Re: [RFC PATCH v2 1/1] kernfs: replace deprecated strlcpy() with strscpy()

From: Mirsad Todorovac
Date: Wed Nov 22 2023 - 18:37:22 EST


Hi Mr. Tejun Heo,

On 11/22/23 22:31, Tejun Heo wrote:
Hello,

On Wed, Nov 22, 2023 at 10:20:10PM +0100, Mirsad Goran Todorovac wrote:
From: Mirsad Todorovac <mirsad.todorovac@xxxxxxxxxxxx>

According to strlcpy() being officially deprecated and the encouragement
to remove the remaining occurrences, this came as the intriguing example.

In the kernfs_name_locked() the behaviour of truncating the kn->name is
preserved, for it only used in the module for printing in the log and
declared static. It is only called from pr_cont_kernfs_name() via kernfs_name()
and returned result is ignored.

It is avoided to go past the allocated page and cause the internal equivalent
of SEGFAULT in the unlikely case kn->name is not null-terminated, which I
believe was the idea behind replacing strlcpy() with strscpy().

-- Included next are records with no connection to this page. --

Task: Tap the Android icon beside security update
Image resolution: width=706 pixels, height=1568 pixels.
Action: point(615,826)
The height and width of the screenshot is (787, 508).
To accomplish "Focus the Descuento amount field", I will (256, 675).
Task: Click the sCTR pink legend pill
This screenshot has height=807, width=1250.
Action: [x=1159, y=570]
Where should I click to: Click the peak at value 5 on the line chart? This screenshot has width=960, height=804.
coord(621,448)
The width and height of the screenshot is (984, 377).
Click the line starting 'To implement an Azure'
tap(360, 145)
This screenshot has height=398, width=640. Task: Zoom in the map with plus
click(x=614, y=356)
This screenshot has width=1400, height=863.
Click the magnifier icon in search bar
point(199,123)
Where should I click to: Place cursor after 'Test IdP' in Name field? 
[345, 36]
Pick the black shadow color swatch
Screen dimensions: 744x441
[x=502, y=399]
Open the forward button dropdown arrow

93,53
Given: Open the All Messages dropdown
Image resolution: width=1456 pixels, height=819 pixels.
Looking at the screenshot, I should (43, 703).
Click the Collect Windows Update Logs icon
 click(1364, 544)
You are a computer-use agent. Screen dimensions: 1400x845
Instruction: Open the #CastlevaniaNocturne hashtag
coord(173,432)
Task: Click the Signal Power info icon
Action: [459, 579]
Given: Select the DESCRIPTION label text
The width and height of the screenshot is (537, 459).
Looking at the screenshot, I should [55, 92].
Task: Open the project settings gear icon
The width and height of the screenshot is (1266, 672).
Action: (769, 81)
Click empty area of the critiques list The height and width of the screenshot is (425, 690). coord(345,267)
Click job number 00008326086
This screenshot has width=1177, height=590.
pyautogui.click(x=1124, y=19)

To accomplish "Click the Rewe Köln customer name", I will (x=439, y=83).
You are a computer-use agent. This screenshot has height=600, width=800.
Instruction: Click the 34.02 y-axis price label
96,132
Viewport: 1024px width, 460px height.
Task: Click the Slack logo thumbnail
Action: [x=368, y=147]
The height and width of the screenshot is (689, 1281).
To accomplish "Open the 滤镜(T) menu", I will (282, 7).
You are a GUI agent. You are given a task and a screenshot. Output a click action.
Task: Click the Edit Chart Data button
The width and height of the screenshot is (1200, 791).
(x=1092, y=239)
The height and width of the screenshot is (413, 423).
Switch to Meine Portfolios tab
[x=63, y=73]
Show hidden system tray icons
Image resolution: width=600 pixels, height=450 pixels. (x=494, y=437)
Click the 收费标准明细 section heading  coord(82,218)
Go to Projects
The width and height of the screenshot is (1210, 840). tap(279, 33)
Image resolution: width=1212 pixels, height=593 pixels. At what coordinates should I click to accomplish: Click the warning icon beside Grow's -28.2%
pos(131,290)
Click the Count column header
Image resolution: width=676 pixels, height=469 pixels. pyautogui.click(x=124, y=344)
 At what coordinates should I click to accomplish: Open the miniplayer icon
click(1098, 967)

I don't follow this line of thinking. Yeah, if the input arguments are
wrong, it can malfunction. strscpy() is gonna page fault too if the input
string crosses into an unmapped page before the destination buffer is
filled, right? But it'd be a stretch to claim that that's a problem with the
function. Maybe I'm missing something but I'm having a hard time seeing the
value in these conversions.

INTRODUCTION

I will try to explain, it is not complicated, but we have to cover all cases
of use of kernfs_name_locked(), kernfs_name() and cgroup_name() which uses it.

We are lucky that there are only a couple of uses throughout kernel
(verified with grep and Bootlin).

But let's start from the beginning.

We have a semantical gap where strlcpy() returned the rather useless
value of strlen(src) on buffer overrun which was tried to be avoided at all
cost, for it can page fault into unmapped region.

When we use that value, we are in trouble when strlen(src) > buflen,
and we return in effect strlen(src). Calculating it is not only useless, but
possibly can cause page fault in the case src is not null-terminated.

(This is not my idea, I've read it on LWN, but I cannot find the reference
right now, I may be able to provide it later.)

It is also inefficient to scan all characters after the "count"
bytes until the end of src just to be able to say that the length overruns
the buffer, when it is obvious after the first character exceeding "count".

But we are happy that no part of kernel uses this value ATM, so
the function kernel_name_locked() could as well be void.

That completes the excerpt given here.